Dec. 20 (GIN) – Sexy garments made for Victoria’s Secret claim to include “fair trade” fibers from cotton farms in Burkina Faso.

“Good for women,” reads a booklet accompanying a Victoria’s Secret ‘fair trade’ thong covered with blue and lavender daisies. “Good for the children who depend on them.”

But an investigative reporter for Bloomburg News found children, age 13 and under, doing backbreaking work including a 12 year old girl digging rows for cotton by hand. The farm was the length of four football fields.

In most developing countries, this work would be done by an animal and a plow, but in Burkina Faso, farmers are so poor it’s easier and cheaper to use orphans.

“It’s really extraordinary. The work goes on for six or seven months, all the way through the harvest,” Bloomberg reporter Cam Simpson said.

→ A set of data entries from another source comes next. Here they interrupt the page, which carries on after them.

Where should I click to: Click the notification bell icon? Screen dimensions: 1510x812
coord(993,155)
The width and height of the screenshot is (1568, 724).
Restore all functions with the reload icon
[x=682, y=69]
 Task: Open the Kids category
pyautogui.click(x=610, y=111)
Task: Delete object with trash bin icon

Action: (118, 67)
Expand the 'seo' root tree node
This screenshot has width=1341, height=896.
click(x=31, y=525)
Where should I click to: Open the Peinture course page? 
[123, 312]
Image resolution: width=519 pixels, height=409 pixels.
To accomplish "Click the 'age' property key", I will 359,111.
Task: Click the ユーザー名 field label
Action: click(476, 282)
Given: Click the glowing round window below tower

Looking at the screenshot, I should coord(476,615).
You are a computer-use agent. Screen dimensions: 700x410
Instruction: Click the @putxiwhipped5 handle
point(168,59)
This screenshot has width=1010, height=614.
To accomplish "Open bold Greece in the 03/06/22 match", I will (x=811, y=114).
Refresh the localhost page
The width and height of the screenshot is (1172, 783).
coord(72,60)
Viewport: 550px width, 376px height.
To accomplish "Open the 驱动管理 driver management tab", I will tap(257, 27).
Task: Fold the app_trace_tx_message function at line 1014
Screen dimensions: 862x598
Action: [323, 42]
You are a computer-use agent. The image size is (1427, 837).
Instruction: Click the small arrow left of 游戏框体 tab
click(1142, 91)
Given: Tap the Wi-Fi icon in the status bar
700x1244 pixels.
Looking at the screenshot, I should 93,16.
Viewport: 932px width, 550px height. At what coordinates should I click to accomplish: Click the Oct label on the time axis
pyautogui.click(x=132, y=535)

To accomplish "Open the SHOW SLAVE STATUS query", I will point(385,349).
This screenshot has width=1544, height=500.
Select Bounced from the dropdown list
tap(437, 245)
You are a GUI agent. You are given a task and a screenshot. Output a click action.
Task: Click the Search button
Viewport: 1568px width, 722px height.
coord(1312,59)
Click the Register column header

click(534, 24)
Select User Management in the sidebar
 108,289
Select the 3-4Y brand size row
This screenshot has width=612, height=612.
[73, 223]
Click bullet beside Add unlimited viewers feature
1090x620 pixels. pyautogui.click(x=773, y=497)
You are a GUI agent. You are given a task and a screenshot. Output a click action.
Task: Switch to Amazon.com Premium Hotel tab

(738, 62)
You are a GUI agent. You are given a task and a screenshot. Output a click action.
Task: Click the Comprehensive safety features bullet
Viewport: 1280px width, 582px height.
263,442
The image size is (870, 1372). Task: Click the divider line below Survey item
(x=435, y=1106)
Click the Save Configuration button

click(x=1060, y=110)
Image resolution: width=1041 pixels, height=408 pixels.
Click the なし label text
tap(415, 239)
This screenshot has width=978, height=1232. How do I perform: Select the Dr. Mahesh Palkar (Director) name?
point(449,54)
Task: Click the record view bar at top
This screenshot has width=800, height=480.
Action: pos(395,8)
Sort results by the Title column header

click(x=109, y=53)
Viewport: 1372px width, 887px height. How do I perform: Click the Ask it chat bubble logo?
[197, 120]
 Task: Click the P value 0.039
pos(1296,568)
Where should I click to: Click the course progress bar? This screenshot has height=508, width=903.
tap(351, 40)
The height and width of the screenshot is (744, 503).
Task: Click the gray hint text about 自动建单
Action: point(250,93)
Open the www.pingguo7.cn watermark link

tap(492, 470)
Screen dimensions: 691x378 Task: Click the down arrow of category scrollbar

Organic farms make greater demands on young workers. Children must weed the fields by hand, haul manure compost to each of the plants and pluck worms out of the cotton, and then smash them with their foot. With over 7000 fair trade farmers in 2008, investigators found children who were abused or malnourished, illegally kept out of school, and overworked.

Cotton is produced with child or forced labor in more countries than any other commodity except gold in the global supply chain, according to the U.S. Labor Department. The West African nation of Burkina Faso has been repeatedly cited for the worst forms of child labor.

Victoria’s Secret’s parent company has pledged an investigation.